In contrast to most regulatory codes, the Smart Code is a thin document. Sparse in text, it is rich with graphics. One page illustrates a tier system of land development based on hamlets, villages, and town centers. Another page illustrates the spectrum from Natural Zone (T-1) and Rural Zone (T-2) to overlapping gradations leading to the Urban Core Zone (T-6), the most urban transect zone.

Planner Joseph Kohl adds, "Examining the SmartCode for the first time, it is important to realize that the code is a template. The organizing concepts, terminology, and layout are the important constants, but the language in the text and dimensional requirements can all be tweaked for the intended locale or existing conditions."

Kohl says the SmartCode will be a big success if it results in shifting street design standards away from the typical suburban rules, which include wide street dimensions theoretically needed for accommodating oversized fire trucks. "It would be sad if a municipality only adopts the land use regulation without the standards for specifics in neighborhood design and streets."

To that end, some new urbanist traffic engineers are concurrently working on reforming national roadway design manuals to support the approach in the SmartCode. Traffic engineer Rick Hall says the new work will use transect criteria for street design, introducing a new functional classification based on boulevards, avenues, streets, and roads.

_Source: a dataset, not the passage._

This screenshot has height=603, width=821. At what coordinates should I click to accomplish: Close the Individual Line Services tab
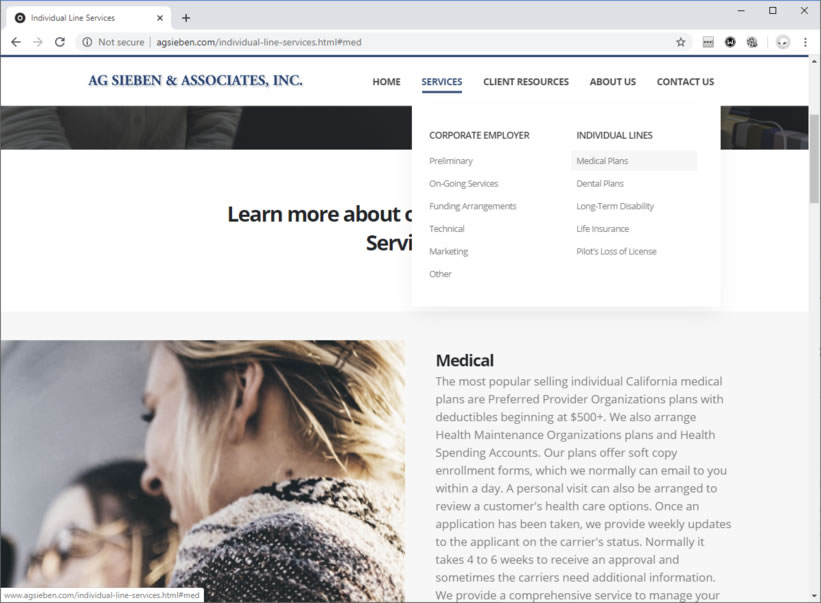click(x=160, y=18)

Traffic engineer Rick Chellman describes traffic engineering as ripe for change. "In Massachusetts, the new governor has ordered the DOT to rewrite all of the state design criteria by October -- and to take more account of pedestrians and bicyclists in the process. The ITE and Ellen Greenberg at CNU are working with the EPA and other agencies to develop a new street design manual supportive of new urbanism."

Naturally, the accumulating experience of users will bring to light areas for improvement. "First we have to make sure the SmartCode is as smart as it can be, for example, on parking requirements, visitability, and the like," said Dover. "That is best done with comparable case studies, so we should not be hesitant about deploying the code. Then we need to be sure that local governments go into this process aware that there will be a future need for upgrades and updates of the rules. Hopefully the users will communicate with one another about their discoveries," he continued.

Duany says the citizens have the ultimate say in the future of the places they live. To apply the SmartCode, he asks them, "Do you want to be a city in 50 years or do you want to be a town?" "This awakes in the populace the big vision," he explains. "With a SmartCode in place and pre-permitted building types off the shelf, it will be easier for their big vision to become reality."

A summary of the SmartCode version 6.5, with supplemental essays and diagrams, has been printed by The Town Paper and may be downloaded at no charge. The complete file of SmartCode version 9.0 and other resources may be downloaded at SmartCode Central.